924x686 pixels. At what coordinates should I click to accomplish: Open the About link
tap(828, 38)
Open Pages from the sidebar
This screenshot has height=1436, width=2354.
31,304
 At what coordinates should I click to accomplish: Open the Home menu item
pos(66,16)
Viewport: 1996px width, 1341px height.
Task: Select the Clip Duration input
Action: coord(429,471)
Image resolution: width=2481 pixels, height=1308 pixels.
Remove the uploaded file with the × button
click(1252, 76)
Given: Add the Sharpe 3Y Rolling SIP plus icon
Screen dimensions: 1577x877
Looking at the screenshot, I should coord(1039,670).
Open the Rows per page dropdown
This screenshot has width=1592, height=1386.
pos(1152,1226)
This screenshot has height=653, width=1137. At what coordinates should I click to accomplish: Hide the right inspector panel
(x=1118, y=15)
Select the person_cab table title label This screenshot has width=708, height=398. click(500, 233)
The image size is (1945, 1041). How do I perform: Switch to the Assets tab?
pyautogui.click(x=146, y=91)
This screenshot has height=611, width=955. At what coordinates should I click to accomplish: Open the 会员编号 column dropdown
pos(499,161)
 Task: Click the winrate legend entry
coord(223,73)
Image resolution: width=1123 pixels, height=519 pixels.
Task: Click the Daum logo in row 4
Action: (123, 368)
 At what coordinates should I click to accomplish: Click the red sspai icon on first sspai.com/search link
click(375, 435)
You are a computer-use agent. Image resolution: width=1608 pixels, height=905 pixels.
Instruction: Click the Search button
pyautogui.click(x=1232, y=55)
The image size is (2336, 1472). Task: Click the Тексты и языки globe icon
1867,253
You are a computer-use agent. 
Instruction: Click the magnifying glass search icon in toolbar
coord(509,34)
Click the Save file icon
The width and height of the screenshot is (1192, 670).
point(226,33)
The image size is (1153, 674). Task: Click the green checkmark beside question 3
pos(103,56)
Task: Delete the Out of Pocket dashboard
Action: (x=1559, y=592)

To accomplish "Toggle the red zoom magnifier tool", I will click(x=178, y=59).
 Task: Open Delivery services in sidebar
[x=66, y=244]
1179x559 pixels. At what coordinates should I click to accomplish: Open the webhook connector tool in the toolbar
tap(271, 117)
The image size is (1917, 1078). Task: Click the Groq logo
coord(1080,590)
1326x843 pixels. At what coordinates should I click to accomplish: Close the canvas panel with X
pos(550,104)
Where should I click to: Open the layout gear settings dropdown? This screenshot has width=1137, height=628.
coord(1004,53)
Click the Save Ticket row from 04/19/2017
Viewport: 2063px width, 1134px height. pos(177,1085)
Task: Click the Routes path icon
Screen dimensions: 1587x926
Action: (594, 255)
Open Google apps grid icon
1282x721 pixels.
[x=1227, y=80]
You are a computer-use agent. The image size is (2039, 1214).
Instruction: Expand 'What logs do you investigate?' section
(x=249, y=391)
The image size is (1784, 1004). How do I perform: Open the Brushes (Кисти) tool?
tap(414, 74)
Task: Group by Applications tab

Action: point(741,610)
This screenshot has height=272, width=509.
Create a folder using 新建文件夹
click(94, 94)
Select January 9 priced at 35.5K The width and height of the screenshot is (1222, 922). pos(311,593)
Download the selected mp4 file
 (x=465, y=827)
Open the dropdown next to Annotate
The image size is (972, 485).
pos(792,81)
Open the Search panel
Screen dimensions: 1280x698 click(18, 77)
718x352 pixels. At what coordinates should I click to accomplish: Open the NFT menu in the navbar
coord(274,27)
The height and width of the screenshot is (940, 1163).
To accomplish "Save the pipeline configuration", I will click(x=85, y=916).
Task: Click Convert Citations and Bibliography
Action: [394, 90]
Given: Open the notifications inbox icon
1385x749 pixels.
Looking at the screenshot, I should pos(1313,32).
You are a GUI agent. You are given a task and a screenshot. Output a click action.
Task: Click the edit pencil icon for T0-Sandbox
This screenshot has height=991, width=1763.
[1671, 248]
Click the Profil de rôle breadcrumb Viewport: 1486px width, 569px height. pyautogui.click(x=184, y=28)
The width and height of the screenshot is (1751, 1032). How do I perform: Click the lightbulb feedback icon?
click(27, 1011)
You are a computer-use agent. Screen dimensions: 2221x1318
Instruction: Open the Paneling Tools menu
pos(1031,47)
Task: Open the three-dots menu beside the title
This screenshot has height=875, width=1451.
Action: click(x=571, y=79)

** TASK BRIEF **
Give back each line above exactly as written.

** ANSWER TO THE EXERCISE **
924x686 pixels. At what coordinates should I click to accomplish: Open the About link
tap(828, 38)
Open Pages from the sidebar
This screenshot has height=1436, width=2354.
31,304
 At what coordinates should I click to accomplish: Open the Home menu item
pos(66,16)
Viewport: 1996px width, 1341px height.
Task: Select the Clip Duration input
Action: coord(429,471)
Image resolution: width=2481 pixels, height=1308 pixels.
Remove the uploaded file with the × button
click(1252, 76)
Given: Add the Sharpe 3Y Rolling SIP plus icon
Screen dimensions: 1577x877
Looking at the screenshot, I should coord(1039,670).
Open the Rows per page dropdown
This screenshot has width=1592, height=1386.
pos(1152,1226)
This screenshot has height=653, width=1137. At what coordinates should I click to accomplish: Hide the right inspector panel
(x=1118, y=15)
Select the person_cab table title label This screenshot has width=708, height=398. click(500, 233)
The image size is (1945, 1041). How do I perform: Switch to the Assets tab?
pyautogui.click(x=146, y=91)
This screenshot has height=611, width=955. At what coordinates should I click to accomplish: Open the 会员编号 column dropdown
pos(499,161)
 Task: Click the winrate legend entry
coord(223,73)
Image resolution: width=1123 pixels, height=519 pixels.
Task: Click the Daum logo in row 4
Action: (123, 368)
 At what coordinates should I click to accomplish: Click the red sspai icon on first sspai.com/search link
click(375, 435)
You are a computer-use agent. Image resolution: width=1608 pixels, height=905 pixels.
Instruction: Click the Search button
pyautogui.click(x=1232, y=55)
The image size is (2336, 1472). Task: Click the Тексты и языки globe icon
1867,253
You are a computer-use agent. 
Instruction: Click the magnifying glass search icon in toolbar
coord(509,34)
Click the Save file icon
The width and height of the screenshot is (1192, 670).
point(226,33)
The image size is (1153, 674). Task: Click the green checkmark beside question 3
pos(103,56)
Task: Delete the Out of Pocket dashboard
Action: (x=1559, y=592)

To accomplish "Toggle the red zoom magnifier tool", I will click(x=178, y=59).
 Task: Open Delivery services in sidebar
[x=66, y=244]
1179x559 pixels. At what coordinates should I click to accomplish: Open the webhook connector tool in the toolbar
tap(271, 117)
The image size is (1917, 1078). Task: Click the Groq logo
coord(1080,590)
1326x843 pixels. At what coordinates should I click to accomplish: Close the canvas panel with X
pos(550,104)
Where should I click to: Open the layout gear settings dropdown? This screenshot has width=1137, height=628.
coord(1004,53)
Click the Save Ticket row from 04/19/2017
Viewport: 2063px width, 1134px height. pos(177,1085)
Task: Click the Routes path icon
Screen dimensions: 1587x926
Action: (594, 255)
Open Google apps grid icon
1282x721 pixels.
[x=1227, y=80]
You are a computer-use agent. The image size is (2039, 1214).
Instruction: Expand 'What logs do you investigate?' section
(x=249, y=391)
The image size is (1784, 1004). How do I perform: Open the Brushes (Кисти) tool?
tap(414, 74)
Task: Group by Applications tab

Action: point(741,610)
This screenshot has height=272, width=509.
Create a folder using 新建文件夹
click(94, 94)
Select January 9 priced at 35.5K The width and height of the screenshot is (1222, 922). pos(311,593)
Download the selected mp4 file
 (x=465, y=827)
Open the dropdown next to Annotate
The image size is (972, 485).
pos(792,81)
Open the Search panel
Screen dimensions: 1280x698 click(18, 77)
718x352 pixels. At what coordinates should I click to accomplish: Open the NFT menu in the navbar
coord(274,27)
The height and width of the screenshot is (940, 1163).
To accomplish "Save the pipeline configuration", I will click(x=85, y=916).
Task: Click Convert Citations and Bibliography
Action: [394, 90]
Given: Open the notifications inbox icon
1385x749 pixels.
Looking at the screenshot, I should pos(1313,32).
You are a GUI agent. You are given a task and a screenshot. Output a click action.
Task: Click the edit pencil icon for T0-Sandbox
This screenshot has height=991, width=1763.
[1671, 248]
Click the Profil de rôle breadcrumb Viewport: 1486px width, 569px height. pyautogui.click(x=184, y=28)
The width and height of the screenshot is (1751, 1032). How do I perform: Click the lightbulb feedback icon?
click(27, 1011)
You are a computer-use agent. Screen dimensions: 2221x1318
Instruction: Open the Paneling Tools menu
pos(1031,47)
Task: Open the three-dots menu beside the title
This screenshot has height=875, width=1451.
Action: click(x=571, y=79)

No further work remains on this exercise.